**Brief**
Transcribe exactly each line of the entries, from the opening line to the line with "Vorname (490, 2064)", with both of those lines included.

**Collected data**

____________________

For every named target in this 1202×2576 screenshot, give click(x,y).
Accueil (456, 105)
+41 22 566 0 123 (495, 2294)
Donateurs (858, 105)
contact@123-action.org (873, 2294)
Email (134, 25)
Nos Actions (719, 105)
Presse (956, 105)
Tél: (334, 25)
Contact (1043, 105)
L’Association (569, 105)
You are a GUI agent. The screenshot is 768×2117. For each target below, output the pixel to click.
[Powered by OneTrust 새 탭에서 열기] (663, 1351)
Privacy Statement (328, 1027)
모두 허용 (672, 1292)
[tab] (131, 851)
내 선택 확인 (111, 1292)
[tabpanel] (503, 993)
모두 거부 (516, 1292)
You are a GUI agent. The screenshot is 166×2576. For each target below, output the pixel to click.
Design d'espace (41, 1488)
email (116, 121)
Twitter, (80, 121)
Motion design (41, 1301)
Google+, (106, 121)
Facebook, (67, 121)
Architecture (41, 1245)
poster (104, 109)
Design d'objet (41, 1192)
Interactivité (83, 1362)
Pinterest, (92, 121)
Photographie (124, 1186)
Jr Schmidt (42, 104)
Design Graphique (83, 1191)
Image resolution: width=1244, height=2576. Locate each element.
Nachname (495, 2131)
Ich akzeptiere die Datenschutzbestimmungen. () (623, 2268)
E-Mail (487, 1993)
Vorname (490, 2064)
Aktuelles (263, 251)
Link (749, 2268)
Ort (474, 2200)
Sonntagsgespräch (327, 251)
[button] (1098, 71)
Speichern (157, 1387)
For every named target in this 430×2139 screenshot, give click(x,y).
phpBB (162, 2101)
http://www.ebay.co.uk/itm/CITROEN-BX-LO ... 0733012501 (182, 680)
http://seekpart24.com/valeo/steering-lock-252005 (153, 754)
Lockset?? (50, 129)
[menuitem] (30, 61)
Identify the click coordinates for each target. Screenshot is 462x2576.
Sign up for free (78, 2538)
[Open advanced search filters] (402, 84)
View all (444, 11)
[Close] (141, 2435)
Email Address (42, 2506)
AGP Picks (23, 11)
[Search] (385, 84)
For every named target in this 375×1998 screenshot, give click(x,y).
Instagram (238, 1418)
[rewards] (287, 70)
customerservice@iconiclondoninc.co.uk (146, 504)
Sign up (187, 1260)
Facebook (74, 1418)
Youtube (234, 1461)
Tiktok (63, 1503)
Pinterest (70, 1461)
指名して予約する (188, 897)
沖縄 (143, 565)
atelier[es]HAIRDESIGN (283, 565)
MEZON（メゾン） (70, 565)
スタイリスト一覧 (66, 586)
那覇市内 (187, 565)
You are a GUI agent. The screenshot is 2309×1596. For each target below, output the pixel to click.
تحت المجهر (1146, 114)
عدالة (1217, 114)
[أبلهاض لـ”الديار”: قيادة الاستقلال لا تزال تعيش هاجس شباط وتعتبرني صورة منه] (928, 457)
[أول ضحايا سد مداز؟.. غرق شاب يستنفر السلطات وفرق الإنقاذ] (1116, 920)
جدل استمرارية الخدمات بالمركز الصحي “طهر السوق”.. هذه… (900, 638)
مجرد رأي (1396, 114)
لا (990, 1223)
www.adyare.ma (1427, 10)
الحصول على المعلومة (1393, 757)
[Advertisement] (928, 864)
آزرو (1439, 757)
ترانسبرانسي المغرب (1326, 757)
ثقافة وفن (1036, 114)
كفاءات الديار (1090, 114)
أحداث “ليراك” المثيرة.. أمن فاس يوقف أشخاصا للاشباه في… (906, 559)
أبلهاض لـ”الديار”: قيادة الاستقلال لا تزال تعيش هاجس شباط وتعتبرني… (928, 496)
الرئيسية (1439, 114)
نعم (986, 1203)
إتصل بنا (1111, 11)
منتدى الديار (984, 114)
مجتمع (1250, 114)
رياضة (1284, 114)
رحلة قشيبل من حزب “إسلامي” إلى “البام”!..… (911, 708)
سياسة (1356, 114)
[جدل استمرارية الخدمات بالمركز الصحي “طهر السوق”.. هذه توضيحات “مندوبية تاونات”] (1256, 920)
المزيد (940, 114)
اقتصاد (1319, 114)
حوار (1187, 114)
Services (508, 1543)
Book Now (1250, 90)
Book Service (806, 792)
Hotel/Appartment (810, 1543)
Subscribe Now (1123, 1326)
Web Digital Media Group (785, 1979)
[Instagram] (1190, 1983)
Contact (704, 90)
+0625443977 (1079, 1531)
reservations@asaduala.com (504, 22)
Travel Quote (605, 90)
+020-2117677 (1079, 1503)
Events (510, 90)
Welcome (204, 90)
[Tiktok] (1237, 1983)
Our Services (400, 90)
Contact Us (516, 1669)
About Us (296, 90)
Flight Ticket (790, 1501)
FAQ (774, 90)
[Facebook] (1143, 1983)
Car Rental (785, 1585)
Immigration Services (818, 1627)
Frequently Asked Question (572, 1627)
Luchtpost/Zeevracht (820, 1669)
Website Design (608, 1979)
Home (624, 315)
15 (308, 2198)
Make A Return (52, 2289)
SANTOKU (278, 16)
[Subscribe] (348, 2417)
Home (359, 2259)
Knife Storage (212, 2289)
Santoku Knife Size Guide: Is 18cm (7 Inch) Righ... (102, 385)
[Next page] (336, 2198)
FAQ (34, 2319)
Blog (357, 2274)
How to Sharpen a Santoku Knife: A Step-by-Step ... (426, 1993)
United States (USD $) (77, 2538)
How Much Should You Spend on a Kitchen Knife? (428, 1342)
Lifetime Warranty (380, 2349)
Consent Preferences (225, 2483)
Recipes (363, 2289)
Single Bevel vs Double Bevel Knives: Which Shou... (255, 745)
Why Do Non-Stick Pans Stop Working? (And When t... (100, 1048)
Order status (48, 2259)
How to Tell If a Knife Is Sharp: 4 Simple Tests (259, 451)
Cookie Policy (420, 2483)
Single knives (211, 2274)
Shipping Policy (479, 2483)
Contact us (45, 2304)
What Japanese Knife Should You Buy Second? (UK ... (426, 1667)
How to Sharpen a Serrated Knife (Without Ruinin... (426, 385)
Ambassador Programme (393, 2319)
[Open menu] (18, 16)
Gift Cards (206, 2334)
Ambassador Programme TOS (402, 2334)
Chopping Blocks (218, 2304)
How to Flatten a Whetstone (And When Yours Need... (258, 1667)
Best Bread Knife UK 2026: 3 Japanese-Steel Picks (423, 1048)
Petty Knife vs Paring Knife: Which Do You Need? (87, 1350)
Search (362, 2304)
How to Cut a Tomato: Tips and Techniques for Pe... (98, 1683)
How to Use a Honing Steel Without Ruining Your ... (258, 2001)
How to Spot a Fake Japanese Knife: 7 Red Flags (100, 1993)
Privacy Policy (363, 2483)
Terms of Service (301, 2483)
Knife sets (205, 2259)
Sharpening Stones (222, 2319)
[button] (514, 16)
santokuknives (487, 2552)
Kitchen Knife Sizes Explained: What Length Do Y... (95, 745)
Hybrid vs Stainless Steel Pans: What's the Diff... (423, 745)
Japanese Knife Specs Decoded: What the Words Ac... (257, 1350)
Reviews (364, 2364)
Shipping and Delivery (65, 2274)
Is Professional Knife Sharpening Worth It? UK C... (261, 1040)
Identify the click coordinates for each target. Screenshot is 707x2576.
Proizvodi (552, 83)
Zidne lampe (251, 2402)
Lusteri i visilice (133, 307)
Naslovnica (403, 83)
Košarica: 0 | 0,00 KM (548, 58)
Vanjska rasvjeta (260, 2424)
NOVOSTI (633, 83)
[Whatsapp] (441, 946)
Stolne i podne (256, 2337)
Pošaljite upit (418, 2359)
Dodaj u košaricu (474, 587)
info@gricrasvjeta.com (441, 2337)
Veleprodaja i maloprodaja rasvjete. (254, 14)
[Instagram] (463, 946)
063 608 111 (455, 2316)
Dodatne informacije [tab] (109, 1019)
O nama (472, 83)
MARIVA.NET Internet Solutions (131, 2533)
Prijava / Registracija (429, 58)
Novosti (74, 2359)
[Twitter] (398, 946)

____________________

**Task solution**
For every named target in this 1202×2576 screenshot, give click(x,y).
Accueil (456, 105)
+41 22 566 0 123 (495, 2294)
Donateurs (858, 105)
contact@123-action.org (873, 2294)
Email (134, 25)
Nos Actions (719, 105)
Presse (956, 105)
Tél: (334, 25)
Contact (1043, 105)
L’Association (569, 105)
You are a GUI agent. The screenshot is 768×2117. For each target below, output the pixel to click.
[Powered by OneTrust 새 탭에서 열기] (663, 1351)
Privacy Statement (328, 1027)
모두 허용 (672, 1292)
[tab] (131, 851)
내 선택 확인 (111, 1292)
[tabpanel] (503, 993)
모두 거부 (516, 1292)
You are a GUI agent. The screenshot is 166×2576. For each target below, output the pixel to click.
Design d'espace (41, 1488)
email (116, 121)
Twitter, (80, 121)
Motion design (41, 1301)
Google+, (106, 121)
Facebook, (67, 121)
Architecture (41, 1245)
poster (104, 109)
Design d'objet (41, 1192)
Interactivité (83, 1362)
Pinterest, (92, 121)
Photographie (124, 1186)
Jr Schmidt (42, 104)
Design Graphique (83, 1191)
Image resolution: width=1244, height=2576. Locate each element.
Nachname (495, 2131)
Ich akzeptiere die Datenschutzbestimmungen. () (623, 2268)
E-Mail (487, 1993)
Vorname (490, 2064)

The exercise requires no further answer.